这种腐烂的政治,拖垮了新兴的海军,在前线剑拔弩张的将士,焉有不知之理?知道了,内心又作何反应呢?
朋友,我们读史者和着史者,不妨设身处地想想嘛:假如你我也是当时海军将士的一员,我们作何感想呢?据中西记载,丁提督那时忧心忡忡。他已作好心理准备,死而后已。
刘步蟾、林泰曾、邓世昌……诸将领又何如呢?
——他们三位后来都是自杀殉团的。据当时随舰的“洋员”事后的回忆,甲午战前,各舰之上的青年水兵(包括黎元洪吧),士气极高,个个摩拳擦掌,准备厮杀;可是舰上的高级将领则个个面有忧色。这一现象因而使那些旁观的洋员认为,中国下级士兵水手战士,可爱可敬;而他们的上级将领,则个个畏葸无能,胆小该杀(详见下节)。
【附注】葸(xǐ),害怕,畏惧。
根据这些洋员目击者唯一的记载(中文记载极少,几乎没有),我国后来的历史家和新闻作家,几乎众口一辞把丁汝昌、刘步蟾以下的殉国将领,鄙夷得一无是处。岂真如是哉?!这儿倒想以历史事实,与本文读者,平心再思之。
老李、老蒋得罪了“天下英雄”
北洋舰队里的下级军官和战士水兵炮手们,士气之高是可以理解的。海军那时是我国唯一的一支现代化武装。亲身参预此一新式武装的青年战士,无不感到光荣和自豪。其情况正和我国抗战前,以及抗战初期的空军一样,有志青年真趋之若鹜。笔者自己在青年期,对空军即非常向往。曾有三试三北的悲壮经验。当时眼见青年伙伴,通过体检,献身空军。我对他们的向慕之情,至今难忘——这些伙伴多半都是一去不返。把他们那无限美好的青年生命,献给了祖国!
我国空军当年士气之高,作战之勇,牺牲之大,史有明文,也有目共睹,无待多赘——大清帝国当年海军,正是如此。
下级战士,披坚执锐,豪情万丈,他们是知己不知彼的。

════════════════

书面要求 A: 在这段讲北洋海军的文字中,据随舰洋员事后回忆,甲午战前舰上的高级将领是什么神色?
书面要求 B: 请接着这段讲北洋海军的文字的最后一句往下续写。

════════════════

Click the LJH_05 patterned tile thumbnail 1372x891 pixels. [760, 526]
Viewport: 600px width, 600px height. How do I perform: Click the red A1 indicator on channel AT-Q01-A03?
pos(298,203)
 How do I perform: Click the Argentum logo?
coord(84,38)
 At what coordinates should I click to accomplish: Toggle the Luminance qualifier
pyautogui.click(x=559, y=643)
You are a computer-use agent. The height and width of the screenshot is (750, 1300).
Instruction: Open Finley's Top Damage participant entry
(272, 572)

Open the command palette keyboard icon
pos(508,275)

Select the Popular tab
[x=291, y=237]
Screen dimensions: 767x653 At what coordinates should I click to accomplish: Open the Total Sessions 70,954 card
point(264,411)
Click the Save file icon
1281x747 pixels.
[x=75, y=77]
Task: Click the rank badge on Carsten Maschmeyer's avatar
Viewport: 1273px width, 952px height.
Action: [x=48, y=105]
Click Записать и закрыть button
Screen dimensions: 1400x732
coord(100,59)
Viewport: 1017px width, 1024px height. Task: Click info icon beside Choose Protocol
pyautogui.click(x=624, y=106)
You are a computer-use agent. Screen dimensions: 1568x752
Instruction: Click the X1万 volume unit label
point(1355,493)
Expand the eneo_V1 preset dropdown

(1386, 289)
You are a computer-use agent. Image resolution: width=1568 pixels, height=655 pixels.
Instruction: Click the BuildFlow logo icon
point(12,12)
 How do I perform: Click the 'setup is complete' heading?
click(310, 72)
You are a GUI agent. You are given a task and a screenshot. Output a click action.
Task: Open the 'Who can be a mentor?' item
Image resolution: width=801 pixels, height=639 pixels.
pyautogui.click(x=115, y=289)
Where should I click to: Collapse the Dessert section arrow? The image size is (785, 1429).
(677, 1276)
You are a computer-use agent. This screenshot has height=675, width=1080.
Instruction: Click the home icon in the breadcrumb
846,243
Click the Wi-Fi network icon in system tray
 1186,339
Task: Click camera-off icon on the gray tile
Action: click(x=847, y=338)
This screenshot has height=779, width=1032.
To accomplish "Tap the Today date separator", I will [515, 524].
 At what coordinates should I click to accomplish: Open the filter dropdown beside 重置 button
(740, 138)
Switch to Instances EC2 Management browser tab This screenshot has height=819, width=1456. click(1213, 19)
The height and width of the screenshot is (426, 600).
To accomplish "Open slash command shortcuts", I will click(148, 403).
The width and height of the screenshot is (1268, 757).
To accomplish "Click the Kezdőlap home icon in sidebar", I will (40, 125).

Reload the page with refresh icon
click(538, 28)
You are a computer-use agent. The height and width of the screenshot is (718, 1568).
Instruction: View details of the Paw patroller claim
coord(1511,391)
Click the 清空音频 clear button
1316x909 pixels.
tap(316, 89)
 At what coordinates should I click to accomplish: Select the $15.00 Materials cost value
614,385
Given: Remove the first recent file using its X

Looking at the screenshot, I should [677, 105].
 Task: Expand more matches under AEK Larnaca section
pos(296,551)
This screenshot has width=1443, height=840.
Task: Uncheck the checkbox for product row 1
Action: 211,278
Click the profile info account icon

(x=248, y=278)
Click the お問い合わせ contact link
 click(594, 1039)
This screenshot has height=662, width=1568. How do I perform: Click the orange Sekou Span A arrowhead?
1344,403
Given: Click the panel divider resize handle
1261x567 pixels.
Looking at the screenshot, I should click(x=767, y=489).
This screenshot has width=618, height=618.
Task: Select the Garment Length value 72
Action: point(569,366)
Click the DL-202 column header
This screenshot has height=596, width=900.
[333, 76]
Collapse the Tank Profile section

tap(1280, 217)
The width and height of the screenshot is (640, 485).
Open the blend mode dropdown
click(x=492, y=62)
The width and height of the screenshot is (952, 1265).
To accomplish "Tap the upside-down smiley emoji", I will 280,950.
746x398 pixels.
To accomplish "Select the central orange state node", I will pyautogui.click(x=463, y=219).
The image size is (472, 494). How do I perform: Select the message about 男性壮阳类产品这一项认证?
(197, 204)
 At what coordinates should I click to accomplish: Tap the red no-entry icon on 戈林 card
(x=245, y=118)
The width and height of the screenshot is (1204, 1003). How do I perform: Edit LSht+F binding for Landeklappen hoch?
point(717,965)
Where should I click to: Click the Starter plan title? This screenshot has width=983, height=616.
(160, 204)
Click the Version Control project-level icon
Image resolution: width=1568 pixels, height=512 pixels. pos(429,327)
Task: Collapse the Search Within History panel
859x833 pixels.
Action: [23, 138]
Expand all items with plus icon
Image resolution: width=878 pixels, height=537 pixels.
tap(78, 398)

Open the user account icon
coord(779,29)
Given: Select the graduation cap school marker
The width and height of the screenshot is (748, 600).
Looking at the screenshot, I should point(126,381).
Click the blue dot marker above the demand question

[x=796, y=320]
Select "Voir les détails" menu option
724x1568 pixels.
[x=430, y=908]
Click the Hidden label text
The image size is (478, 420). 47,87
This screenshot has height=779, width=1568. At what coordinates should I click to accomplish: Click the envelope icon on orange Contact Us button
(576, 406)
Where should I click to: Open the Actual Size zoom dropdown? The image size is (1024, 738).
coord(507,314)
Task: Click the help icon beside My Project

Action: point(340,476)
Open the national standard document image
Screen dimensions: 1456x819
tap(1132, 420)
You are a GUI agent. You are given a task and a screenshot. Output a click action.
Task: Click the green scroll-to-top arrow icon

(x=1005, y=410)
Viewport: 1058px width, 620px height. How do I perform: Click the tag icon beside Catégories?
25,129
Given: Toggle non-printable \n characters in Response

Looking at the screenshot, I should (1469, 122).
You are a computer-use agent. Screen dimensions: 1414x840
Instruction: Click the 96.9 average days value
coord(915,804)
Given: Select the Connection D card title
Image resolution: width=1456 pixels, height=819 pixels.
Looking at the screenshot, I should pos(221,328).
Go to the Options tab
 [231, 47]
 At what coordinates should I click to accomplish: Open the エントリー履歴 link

════════════════

最终答案 A: 个个面有忧色。

最终答案 B:
高级将领便不然了。他们是知彼知己。眼看敌人的军备,早已超越我们;而我们朝廷之中的贪官污吏,舍黄海不要,还要在颐和园内雕其“石舫”,办其“海军”。眼看日人咄咄进逼,大战迫在眉睫,而我军炮慢船缓,既乏招架之功,更无还手之力,如何得了?日夕念及,能不五内同摧?!朋友,你我如处此逆境,如何奋发,而况当年无知的言官御史,他们既不敢批评太后,亦不敢詈骂醇王。终日只抱着个他们并不了解的海军将领丁汝昌、刘步蟾,作辱骂和讥笑的对象,揆诸情理,岂可谓平?(上引《论文集》中,庄吉发先生的宏文页一六七~一九四,便颇值一读。也颇能发人深思。)
再者,那时刚练习“亲政”,新官上任三把火的小皇帝,对宫墙之外的世界,原不太了解,但是在翁同和一批近臣的影响之下,也成为主战派的核心力量。皇上有所不知,当时大清帝国的基本问题,都扎根于宫墙之内。宫墙之内的问题下解决,则宫墙之外的任何维新变法,都是肤浅的、治标的。万岁爷尚在童稚之年,见不及此。他挥身其间,便慢慢地形成一个以翁同和为中心的“帝党”。而帝党的主要政敌,便是那以李鸿章为首的“后党”。帝后之间倾轧起来,倒霉的便是国家和人民了。当时一些文士所做的比较高雅的“顺口溜”(和今天一样),说什么“宰相合肥天下瘦,司农常熟世间荒”,就指的是这个帝后与翁李之争。李鸿章自知其陆海军的无能,不敢轻言对日作战。朝鲜问题发生了,他一意拜求帝国主义的俄英两国出面调解。后党的李鸿章愈是畏葸主和;帝党的翁同和便愈是坚强主战。在这一情况之下,老太后也相信大清海军既是世界八强之一,打不过红毛番,至少打得过东洋鬼。所以她老人家倒没有李宰相那样儒怯。东洋人要打就打嘛,女老板要打,男伙计怎能抗命,王家俭、王尔敏两教授对老李都颇有正论。
在帝党方面,那个小学还未结业的小皇帝,其主战却不在师傅(翁翰林)之下——翁是他的老师。他对老官僚李鸿章的畏首畏尾。则大不以为然。老师的话就益发有力了。
再者翁李之争,还多一层个人恩怨。
原来在太平天国之乱时,淮军奉命增援苏杭。这批只想“顶子红”不怕“颈子红”的陈胜、吴广,一旦打入“天堂”,猪八戒游上海,乱来一泡,是可以想象的。那时受祸最深的当然便是苏常一带的地主豪绅了。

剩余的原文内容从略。